Наш Современник, 2002 № 10 | страница 47



— Вот куда мы идем!

Я подал Георгию Васильевичу еще одну прижизненную книгу Клюева “Медный Кит” (1919), развернутую на стихотворении “Меня Распутиным назвали...”. Он прочел текст внимательно, но на этот раз молча. Начал смотреть сборник сам и в его конце наткнулся на рекламный перечень книг, выпущенных к тому моменту издательством Петроградского совета рабочих и красноармейских депутатов, где вышел “Медный Кит”. Его внимание привлекли фамилии авторов, фигурирую­щие в этом списке. Он не только называл их вслух, но сопровождал краткими и, надо сказать, нелицеприятными пояснениями (Стеклов-Нахамкес, “считавший себя соперником Троцкого”; Александра Коллонтай и ее любовник матрос Дыбенко, “на двадцать лет ее моложе”; Демьян Бедный: “Он смертельно боялся своей матери, которая, как говорили, утопила своего мужа в сортире”, — и т. д.). К слову я прочел стихотворение Клюева “Воздушный корабль”, завершающее его цикл “Ленин” (где есть строки: “С книжной выручки Бедный Демьян Подавился кумачным “хи-хи”).

Потом, открыв первые страницы “Медного Кита”, Георгий Васильевич с подъемом начал читать авторское “Присловье” к книге:

“Только во сто лет раз слетает с Громового дерева огнекрылая Естрафиль-птица, чтобы пропеть-провещать крещеному люду Судьбу-Гарпун.

...Но еще реже, еще потайнее проносится над миром пурговый звон народного песенного слова, — подспудного мужицкого стиха. Вам, люди, несу я этот звон — отплески Медного Кита, на котором, по древней лопарской сказке, стоит Всемирная Песня”.

Чтение перемежалось возгласами восхищения (“Какая проза!”). Особенно ему понравилась клюевская метафора “Судьба-Гарпун”.

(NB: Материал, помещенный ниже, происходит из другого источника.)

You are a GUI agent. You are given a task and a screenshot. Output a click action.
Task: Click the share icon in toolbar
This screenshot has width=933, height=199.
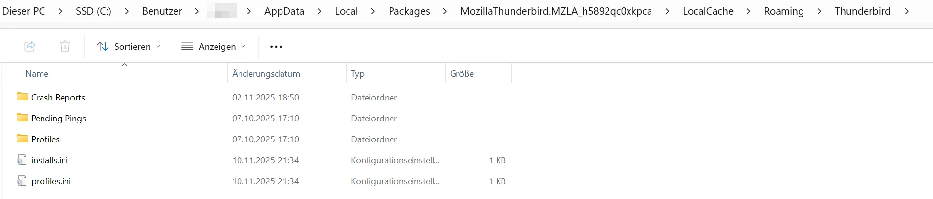tap(30, 46)
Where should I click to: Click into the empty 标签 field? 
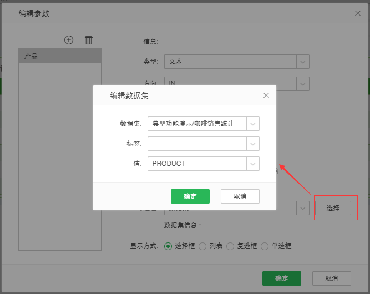[x=197, y=144]
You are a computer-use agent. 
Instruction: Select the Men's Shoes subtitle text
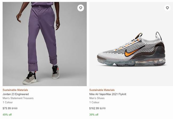click(97, 98)
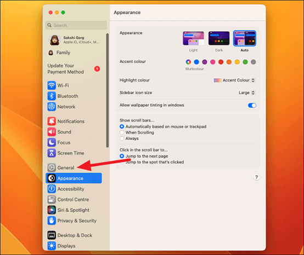Open Notifications using the bell icon
This screenshot has width=304, height=255.
52,121
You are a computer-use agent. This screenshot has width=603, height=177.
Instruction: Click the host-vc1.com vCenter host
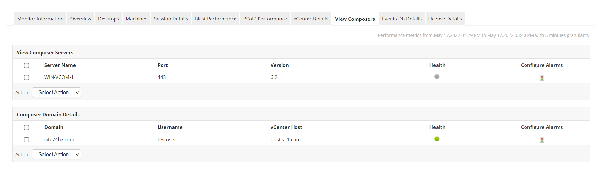(x=285, y=140)
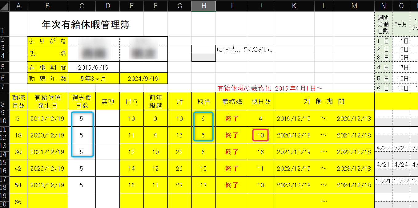Click the gray legend box below white box
Viewport: 418px width, 208px height.
pos(203,57)
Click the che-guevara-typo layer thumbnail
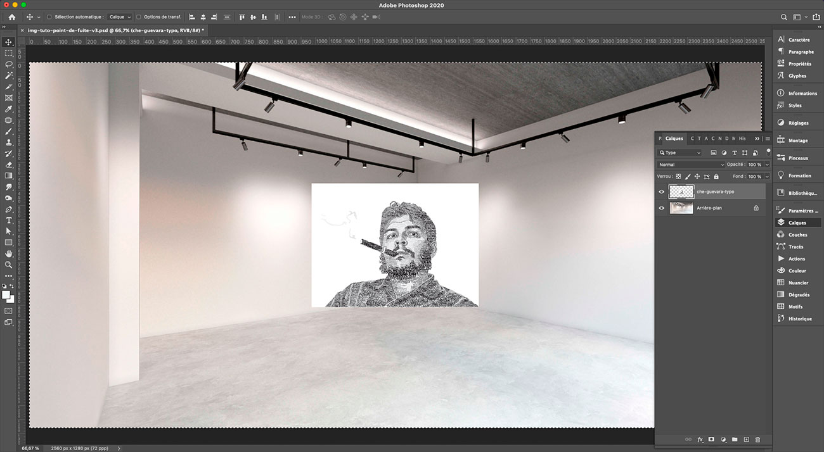 pos(681,191)
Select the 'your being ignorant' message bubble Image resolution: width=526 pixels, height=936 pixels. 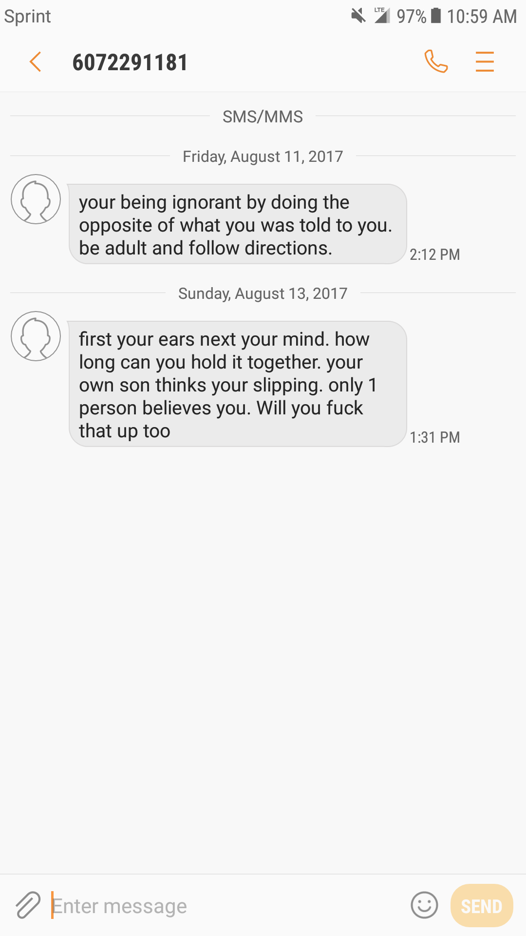[x=238, y=224]
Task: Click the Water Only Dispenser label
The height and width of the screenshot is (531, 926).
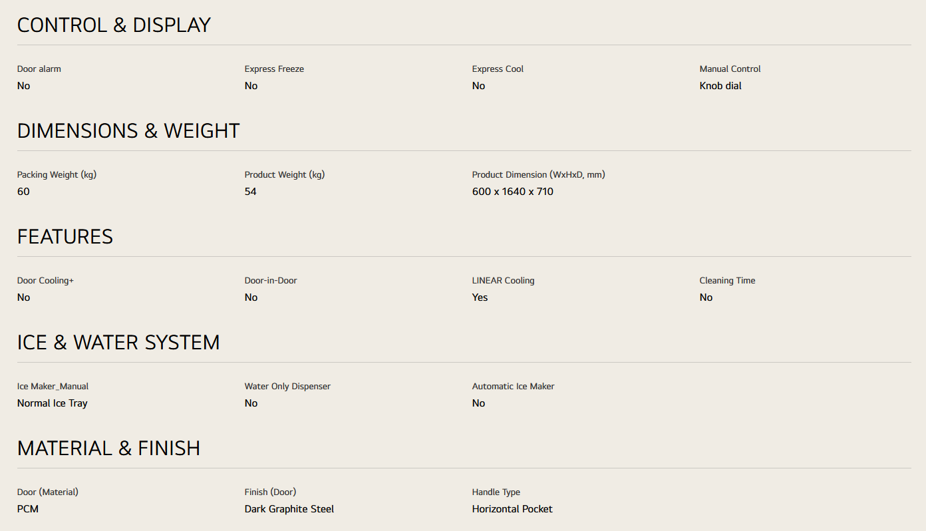Action: tap(287, 387)
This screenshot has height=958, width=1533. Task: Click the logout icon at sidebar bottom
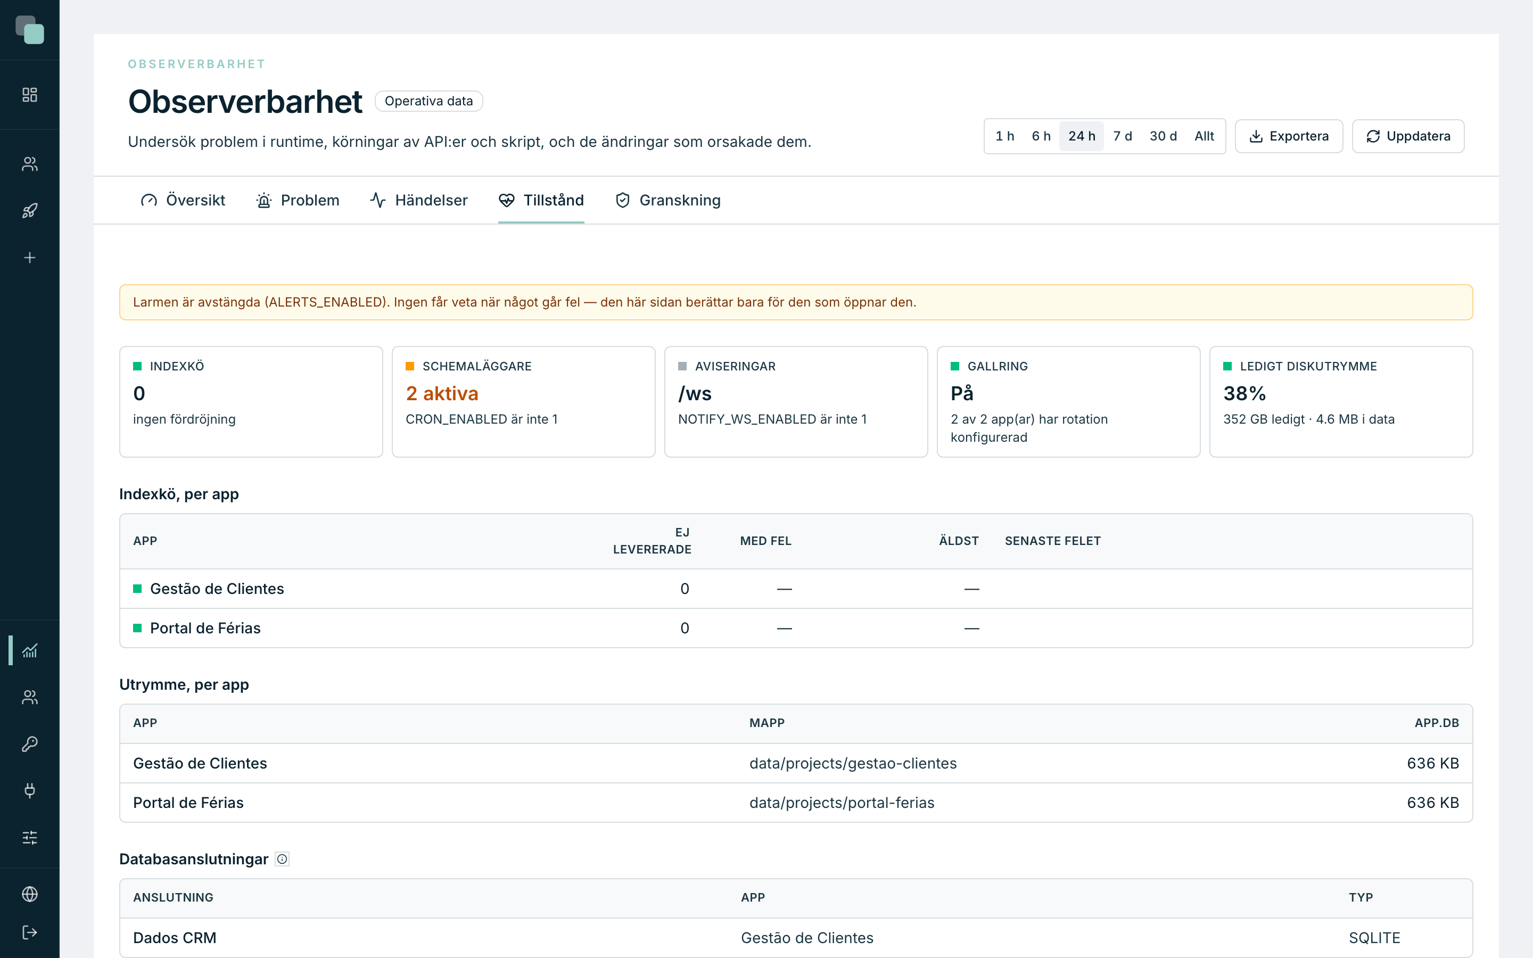point(30,933)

С пафосом было прочитано им стихотворение “Жильцы гробов, проснитесь! Близок Страшный суд!..”:

— Клюев принял революцию!

Затем книга раскрылась (и в этом было нечто символическое) на гениальных строках “Поддонного псалма”, тут же произнесенных Свиридовым с неповторимой, удивительной интонацией:

 

Аз Бог Ведаю Глагол Добра —

Пять знаков чище серебра;

За ними вслед: Есть Жизнь Земли —

Три буквы — с златом корабли,

И напоследки знак Фита —

Змея без жала и хвоста...

О Боже сладостный, ужель я в малый миг

Родимой речи таинство постиг.

Прозрел, что в языке поруганном моем

Живет Синайский глас и вышний, трубный гром;

Что песню мужика “В зеленыих лузях”

Создать понудил звук и тайнозренья страх?!

 

— Пожалуйста, оставьте эти книги у себя, — попросил я.